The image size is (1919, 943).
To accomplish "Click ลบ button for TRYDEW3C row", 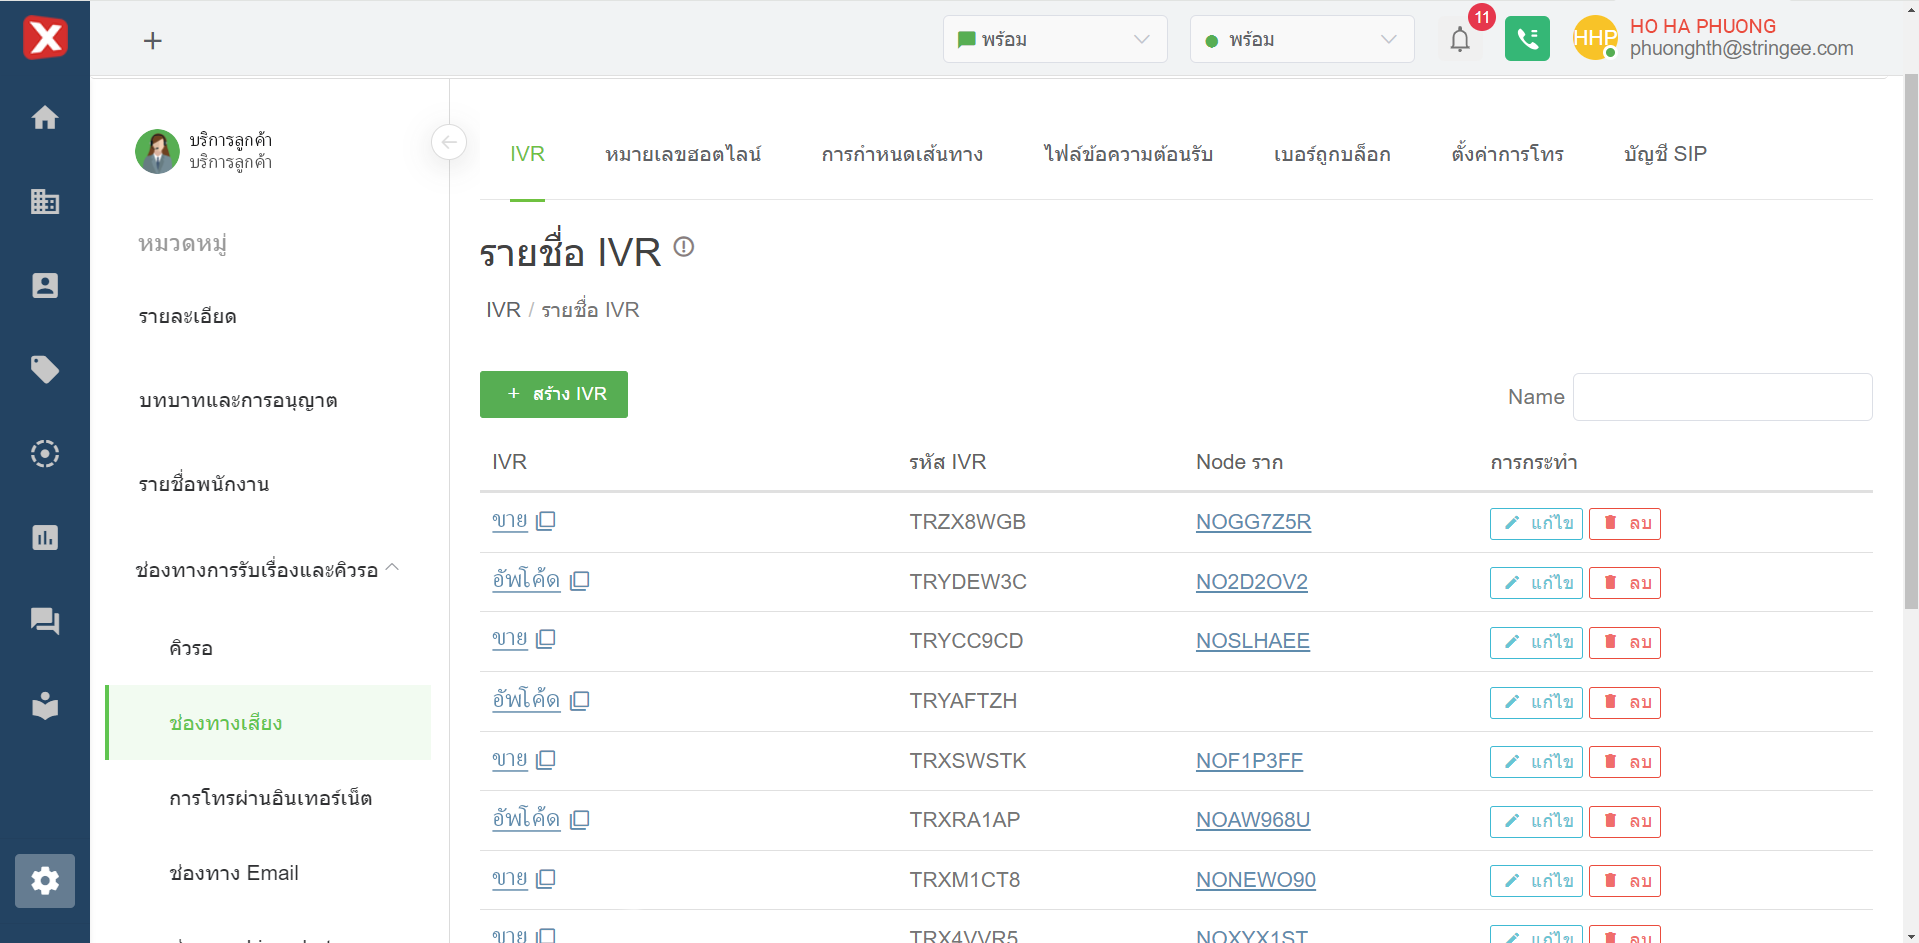I will click(x=1625, y=583).
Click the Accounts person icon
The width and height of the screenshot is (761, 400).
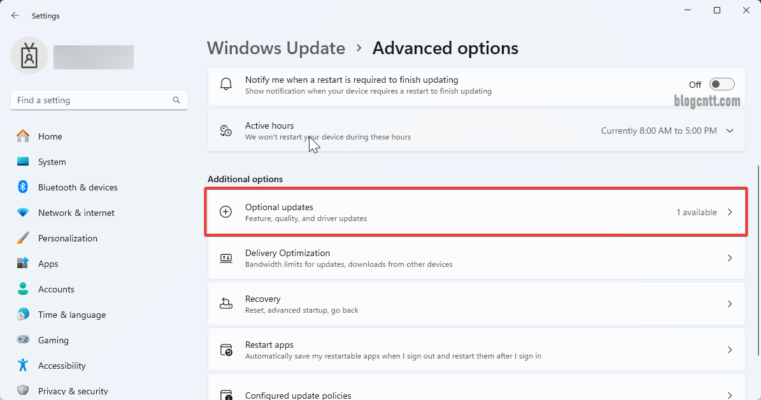click(22, 289)
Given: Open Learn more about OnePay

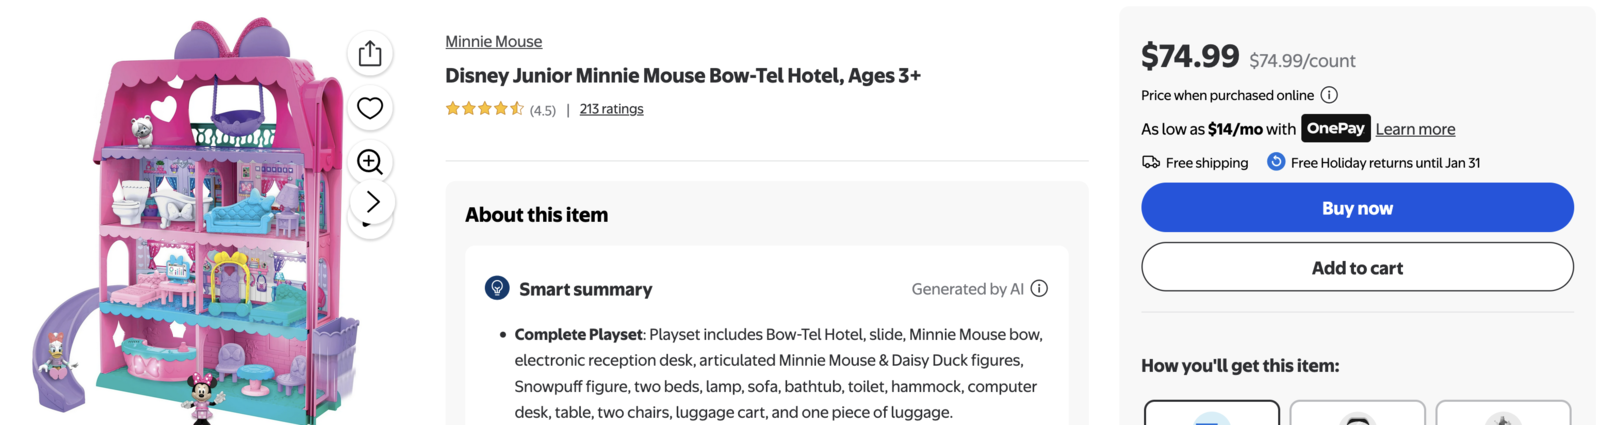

══════════

Could you put everything from the line containing "Click the Accounts person icon" down through the end of the entries into a JSON list of strings, one string per line, with blank lines and the pictures left out?

[
  "Click the Accounts person icon",
  "The width and height of the screenshot is (761, 400).",
  "click(22, 289)",
  "Given: Open Learn more about OnePay"
]